CM Punk Shows Nothing to Suggest He's More Than a Sideshow in 2nd UFC Loss

Matthew Ryder@@matthewjryderFeatured ColumnistJune 10, 2018

CHICAGO, ILLINOIS - JUNE 09:  (R-L) Mike Jackson punches CM Punk in their welterweight fight during the UFC 225 event at the United Center on June 9, 2018 in Chicago, Illinois. (Photo by Josh Hedges/Zuffa LLC/Zuffa LLC via Getty Images)
Josh Hedges/Zuffa LLC/Getty Images

Like it or not, we all came to see him do it again.

CM Punk, that is.

We came to see him cast off the shackles of scripted combat for a second time, following up on his exit from professional wrestling and 2016 MMA debut—a loss, and a memorable one at that—in a hometown tilt against Mike "The Truth" Jackson.

And didn't he go out there and give us exactly what we expected.

Kicking off the pay-per-view portion of UFC 225 in Chicago, Punk took to the cage and dropped to 0-2 in his new career. He was game, incredibly so in fact, but he was simply inadequate.

He didn't have the skill.

He didn't have the fight intellect.

He didn't have much of anything.

That's not to say Punk isn't admirable. He is in his own way. It's not a coincidence that he's strutted to the ring for years while "Cult of Personality" blares, and he continues to do so in MMA. Even Joe Rogan, who's made his negative feelings on Punk known, gushed over his gumption during the broadcast.

Unfortunately, phrases like "he has heart, man" or "he is trying" aren't what Punk came for. He came for a win or at least to show he belonged in the UFC, and he didn't get either.

Instead, he got a 15-minute lesson in why a busted and broken 39-year-old former pro wrestler can't cut it against the best mixed martial artists alive. Such an individual can't even cut it against a fellow winless fighter with a somewhat modest combat sports background of his own.

Jackson mopped Punk for the duration of the bout, calmly picking him apart with simple combinations and fending off whatever offense the former WWE champion managed.

The greatest challenge Jackson appeared to have was in the clinch, where Punk alternated between resting and attempting to bully his man, and it's where he did have spurts of success.

But overall, the fight was a clear indicator of one major thing: As it stands, Punk is little more than a sideshow for the UFC. And now, with two convincing losses on his resume, he might not even be a sideshow for it any longer.

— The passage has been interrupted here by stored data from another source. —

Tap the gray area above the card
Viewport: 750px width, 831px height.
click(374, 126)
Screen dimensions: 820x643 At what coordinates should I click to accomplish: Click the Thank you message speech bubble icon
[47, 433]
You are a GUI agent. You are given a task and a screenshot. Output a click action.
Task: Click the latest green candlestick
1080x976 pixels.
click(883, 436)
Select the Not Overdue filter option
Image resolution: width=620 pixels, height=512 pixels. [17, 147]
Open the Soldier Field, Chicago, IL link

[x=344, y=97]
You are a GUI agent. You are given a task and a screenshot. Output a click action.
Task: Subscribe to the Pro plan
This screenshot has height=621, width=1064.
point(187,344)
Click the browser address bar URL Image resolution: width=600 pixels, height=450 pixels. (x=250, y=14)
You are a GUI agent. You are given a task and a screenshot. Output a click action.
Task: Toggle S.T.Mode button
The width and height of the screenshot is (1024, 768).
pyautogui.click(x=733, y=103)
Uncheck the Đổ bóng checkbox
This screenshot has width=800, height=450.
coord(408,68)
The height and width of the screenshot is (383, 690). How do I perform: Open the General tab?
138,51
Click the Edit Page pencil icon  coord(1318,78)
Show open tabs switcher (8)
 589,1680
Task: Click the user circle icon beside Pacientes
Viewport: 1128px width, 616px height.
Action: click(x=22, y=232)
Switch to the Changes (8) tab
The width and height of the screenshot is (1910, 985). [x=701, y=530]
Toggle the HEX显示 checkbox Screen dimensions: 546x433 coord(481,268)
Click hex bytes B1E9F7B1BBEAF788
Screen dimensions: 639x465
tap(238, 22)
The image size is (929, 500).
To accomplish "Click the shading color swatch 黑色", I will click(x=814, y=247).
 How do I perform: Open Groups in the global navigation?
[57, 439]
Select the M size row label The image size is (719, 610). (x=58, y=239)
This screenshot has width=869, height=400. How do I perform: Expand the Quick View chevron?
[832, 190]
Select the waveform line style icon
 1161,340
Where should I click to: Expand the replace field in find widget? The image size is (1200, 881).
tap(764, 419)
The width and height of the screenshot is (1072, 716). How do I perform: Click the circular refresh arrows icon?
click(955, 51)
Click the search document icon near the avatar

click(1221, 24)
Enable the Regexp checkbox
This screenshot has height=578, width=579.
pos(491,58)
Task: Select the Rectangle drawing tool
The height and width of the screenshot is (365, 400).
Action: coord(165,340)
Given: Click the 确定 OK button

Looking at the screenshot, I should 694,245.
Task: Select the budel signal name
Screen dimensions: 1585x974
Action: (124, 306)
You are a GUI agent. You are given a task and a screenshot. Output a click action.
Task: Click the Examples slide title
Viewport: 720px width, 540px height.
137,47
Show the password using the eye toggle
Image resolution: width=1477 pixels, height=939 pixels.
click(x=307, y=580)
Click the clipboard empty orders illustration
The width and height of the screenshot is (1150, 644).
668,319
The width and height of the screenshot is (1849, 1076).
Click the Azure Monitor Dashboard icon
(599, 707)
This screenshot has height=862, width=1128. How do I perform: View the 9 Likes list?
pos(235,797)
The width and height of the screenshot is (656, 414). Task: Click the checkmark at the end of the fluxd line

The promotion tepidly supported the second Punk fight from the outset, putting it on pay-per-view but only offering it at all after pondering whether it even wanted to be in business with someone so obviously underqualified.

Now, with the bloom off the rose, what more is there to gain by keeping him around? There is no doubt he's insufficient for this level of athletic pursuit, and the loss of credibility the UFC suffers for rostering him is no longer worth the diminishing potential cash returns from people willing to pay to see him fight.

Punk has done all he can for the UFC, and the UFC has done all it can for Punk.

This is not to eulogize his career or otherwise declare it to be at its conclusion. If he wishes to continue doing this, no one should tell him he can't. He's been on a martial arts journey over the past four years, and if he desires to keep it going in a regional promotion or in Bellator—where winnable fights and good money might still be readily available to him—then he should.

The UFC 225 results speak for themselves, though: The CM Punk experiment has to end now for the world's top MMA promotion.